● 발췌문:
_ _ _

D4PG Algorithm (Barth-Maron et al, 2018) 참고로 논문에서는 deterministic policy를 $ \pi $로 표시했지만, 위의 글에서는 $\mu$로 표현했다.

MADDPG (Multi-Agent Deep Deterministic Policy Gradient)

[ 논문 | 코드 ]

Multi-Agent DDPG (MADDPG) (Lowe et al, 2017)는 여러 개의 agent가 local information만 가지고, task를 처리할 수 있도록 서로 협력하는 환경으로 DDPG를 확장시킨 algorithm이다. agent 한개의 관점에서 볼때, environment는 non-stationary하고, 이때 다른 agent의 policy들은 빠르게 update되는데, 그 agent 입장에서는 unknown 상태로 남아있는 것이다. MADDPG는 이렇게 environment가 변하고, agent들간의 interaction을 처리할 수 있도록 actor-critic 모델이 재설계된 형태를 나타낸다.

_ _ _

● 저장된 데이터:
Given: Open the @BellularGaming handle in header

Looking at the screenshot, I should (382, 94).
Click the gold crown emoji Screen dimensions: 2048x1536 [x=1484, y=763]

_ _ _

● 과제 목표: 위 발췌문 전체를 한 글자도 바꾸지 말고 처음부터 끝까지 다시 적으십시오.

● 과제 풀이:
D4PG Algorithm (Barth-Maron et al, 2018) 참고로 논문에서는 deterministic policy를 $ \pi $로 표시했지만, 위의 글에서는 $\mu$로 표현했다.

MADDPG (Multi-Agent Deep Deterministic Policy Gradient)

[ 논문 | 코드 ]

Multi-Agent DDPG (MADDPG) (Lowe et al, 2017)는 여러 개의 agent가 local information만 가지고, task를 처리할 수 있도록 서로 협력하는 환경으로 DDPG를 확장시킨 algorithm이다. agent 한개의 관점에서 볼때, environment는 non-stationary하고, 이때 다른 agent의 policy들은 빠르게 update되는데, 그 agent 입장에서는 unknown 상태로 남아있는 것이다. MADDPG는 이렇게 environment가 변하고, agent들간의 interaction을 처리할 수 있도록 actor-critic 모델이 재설계된 형태를 나타낸다.